Troy Kisky April 22, 2016, 4:11 p.m. UTC | #1
On 4/21/2016 10:59 PM, Fugang Duan wrote:
> From: Troy Kisky <troy.kisky@boundarydevices.com> Sent: Friday, April 22, 2016 10:01 AM
>> To: netdev@vger.kernel.org; davem@davemloft.net; Fugang Duan
>> <fugang.duan@nxp.com>; lznuaa@gmail.com
>> Cc: Fabio Estevam <fabio.estevam@nxp.com>; l.stach@pengutronix.de;
>> andrew@lunn.ch; tremyfr@gmail.com; gerg@uclinux.org; linux-arm-
>> kernel@lists.infradead.org; johannes@sipsolutions.net;
>> stillcompiling@gmail.com; sergei.shtylyov@cogentembedded.com;
>> arnd@arndb.de; holgerschurig@gmail.com; Troy Kisky
>> <troy.kisky@boundarydevices.com>
>> Subject: [PATCH net 1/1] net: fec: update dirty_tx even if no skb
>>
>> If dirty_tx isn't updated, then dma_unmap_single will be called twice.
>>
>> This fixes a
>> [   58.420980] ------------[ cut here ]------------
>> [   58.425667] WARNING: CPU: 0 PID: 377 at /home/schurig/d/mkarm/linux-
>> 4.5/lib/dma-debug.c:1096 check_unmap+0x9d0/0xab8()
>> [   58.436405] fec 2188000.ethernet: DMA-API: device driver tries to free DMA
>> memory it has not allocated [device address=0x0000000000000000] [size=66
>> bytes]
>>
>> encountered by Holger
>>
>> Signed-off-by: Troy Kisky <troy.kisky@boundarydevices.com>
>> Tested-by: <holgerschurig@gmail.com>
>> ---
>>  drivers/net/ethernet/freescale/fec_main.c | 8 +++-----
>>  1 file changed, 3 insertions(+), 5 deletions(-)
>>
>> diff --git a/drivers/net/ethernet/freescale/fec_main.c
>> b/drivers/net/ethernet/freescale/fec_main.c
>> index 08243c2..b71654c 100644
>> --- a/drivers/net/ethernet/freescale/fec_main.c
>> +++ b/drivers/net/ethernet/freescale/fec_main.c
>> @@ -1197,10 +1197,8 @@ fec_enet_tx_queue(struct net_device *ndev, u16
>> queue_id)
>>  					 fec16_to_cpu(bdp->cbd_datlen),
>>  					 DMA_TO_DEVICE);
>>  		bdp->cbd_bufaddr = cpu_to_fec32(0);
>> -		if (!skb) {
>> -			bdp = fec_enet_get_nextdesc(bdp, &txq->bd);
>> -			continue;
>> -		}
>> +		if (!skb)
>> +			goto skb_done;
>>
>>  		/* Check for errors. */
>>  		if (status & (BD_ENET_TX_HB | BD_ENET_TX_LC | @@ -1239,7
>> +1237,7 @@ fec_enet_tx_queue(struct net_device *ndev, u16 queue_id)
>>
>>  		/* Free the sk buffer associated with this last transmit */
>>  		dev_kfree_skb_any(skb);
>> -
>> +skb_done:
>>  		/* Make sure the update to bdp and tx_skbuff are performed
>>  		 * before dirty_tx
>>  		 */
>> --
>> 2.5.0
> 
> The patch is fine for me.
> Can you review below patch that also fix the issue.

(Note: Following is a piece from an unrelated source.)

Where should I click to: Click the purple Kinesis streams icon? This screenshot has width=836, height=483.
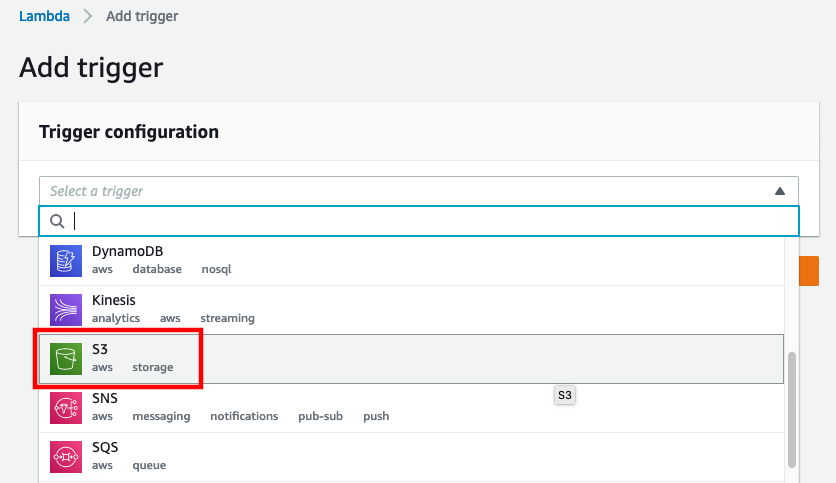[x=66, y=310]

It can take much effort due to less rmb() and READ_ONCE() operation that is very sensitive for duplex Gbps test for i.MX6SX/i.MX7d SOC. (i.MX6SX can reach at 1.4Gbps, i.MX7D can reach at 1.8Gbps.)



If  "READ_ONCE(bdp->cbd_sc)" is really that expensive, then you should skip the 1st read as well and
only do it after skb presence is verified. But some numbers would really help sell the patch.
Also, I comment as to why the code is reorganized would be warranted


> 
> --- a/drivers/net/ethernet/freescale/fec_main.c
> +++ b/drivers/net/ethernet/freescale/fec_main.c
> @@ -1160,12 +1160,13 @@ static void
>  fec_enet_tx_queue(struct net_device *ndev, u16 queue_id)
>  {
>         struct  fec_enet_private *fep;
> -       struct bufdesc *bdp;
> +       struct bufdesc *bdp, *bdp_t;
>         unsigned short status;
>         struct  sk_buff *skb;
>         struct fec_enet_priv_tx_q *txq;
>         struct netdev_queue *nq;
>         int     index = 0;
> +       int     i, bdnum;
>         int     entries_free;
> 
>         fep = netdev_priv(ndev);
> @@ -1187,20 +1188,28 @@ fec_enet_tx_queue(struct net_device *ndev, u16 queue_id)
>                 if (status & BD_ENET_TX_READY)
>                         break;
> 
> -               index = fec_enet_get_bd_index(bdp, &txq->bd);
> -
> +               bdp_t = bdp;
> +               bdnum = 1;
> +               index = fec_enet_get_bd_index(txq->tx_bd_base, bdp_t, fep);
>                 skb = txq->tx_skbuff[index];
> -               txq->tx_skbuff[index] = NULL;
> -               if (!IS_TSO_HEADER(txq, fec32_to_cpu(bdp->cbd_bufaddr)))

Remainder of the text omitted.